Retype the data below exactly, skipping pictures.

[Items from a data source]
——————————
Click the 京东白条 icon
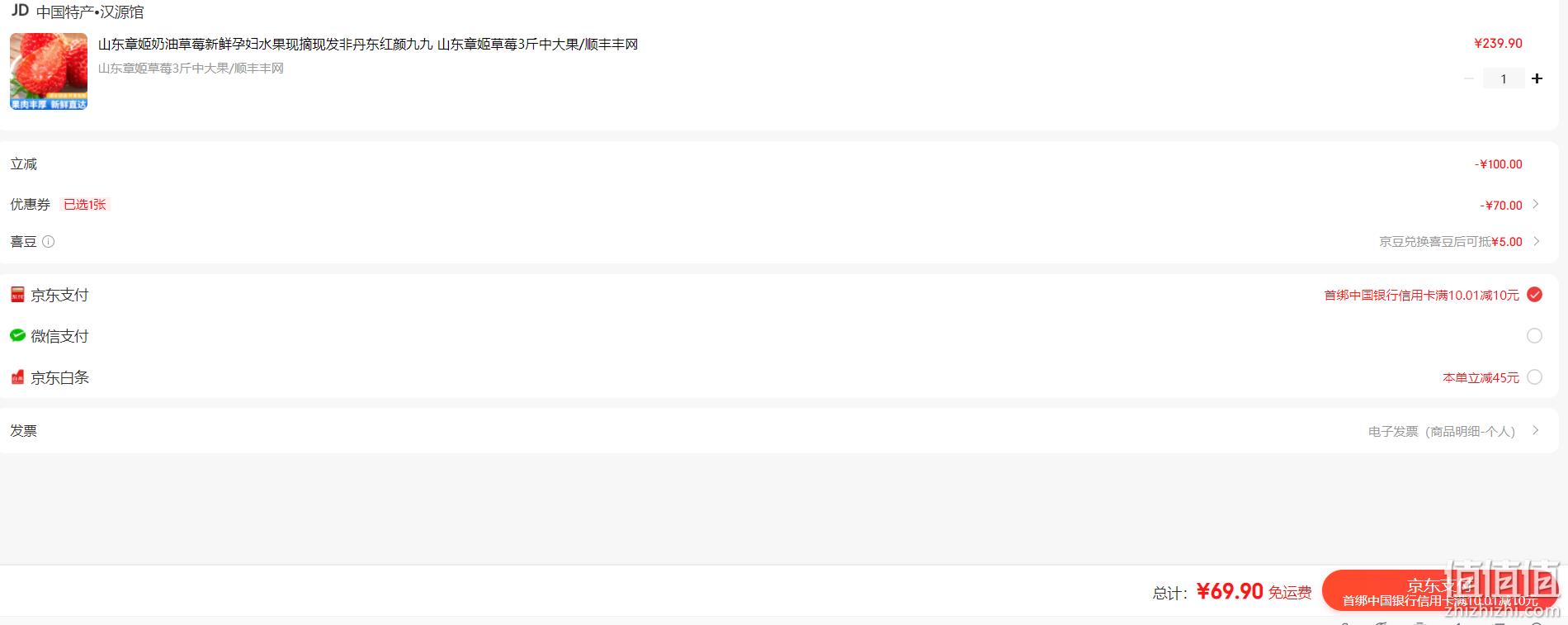(17, 377)
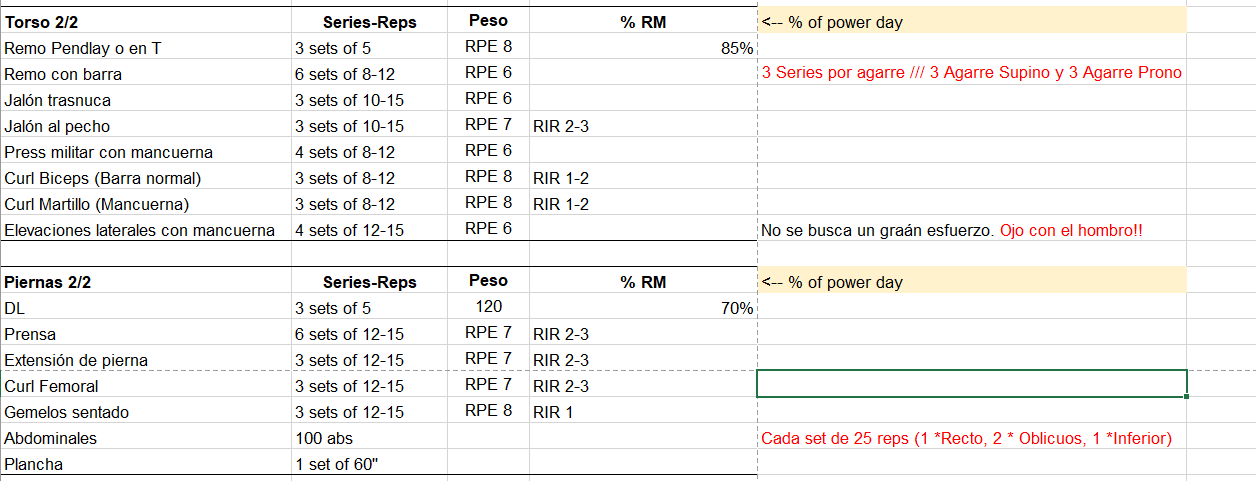The image size is (1256, 481).
Task: Select the 'Piernas 2/2' header cell
Action: point(146,282)
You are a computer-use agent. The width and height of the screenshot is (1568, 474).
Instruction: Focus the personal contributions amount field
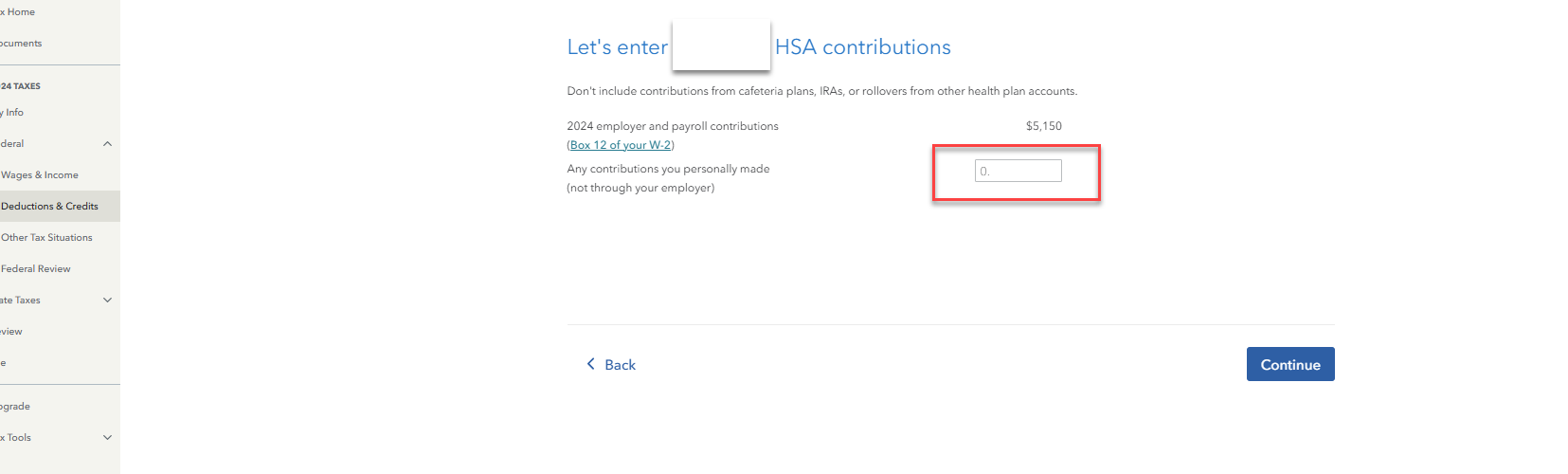point(1018,171)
——————————
▸ Solution for this task:
Click the 京东白条 icon
(17, 377)
The image size is (1256, 481).
Task: Select the 'Piernas 2/2' header cell
Action: point(146,282)
You are a computer-use agent. The width and height of the screenshot is (1568, 474).
Instruction: Focus the personal contributions amount field
point(1018,171)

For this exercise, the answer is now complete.